- Exercise data -
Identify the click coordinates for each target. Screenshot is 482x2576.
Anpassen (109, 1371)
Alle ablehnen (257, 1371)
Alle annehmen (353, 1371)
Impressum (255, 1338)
* * *
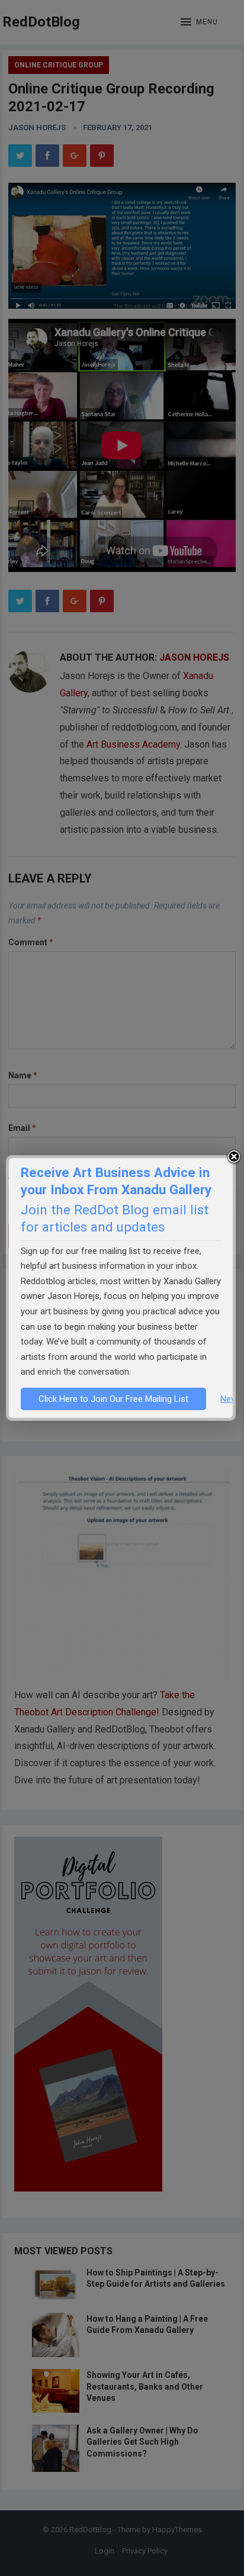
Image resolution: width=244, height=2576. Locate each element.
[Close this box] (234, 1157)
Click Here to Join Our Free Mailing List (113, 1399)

- Exercise details -
Within the entries above, how many lines include the word "each"? Respond with the number only.

- Finished exercise -
2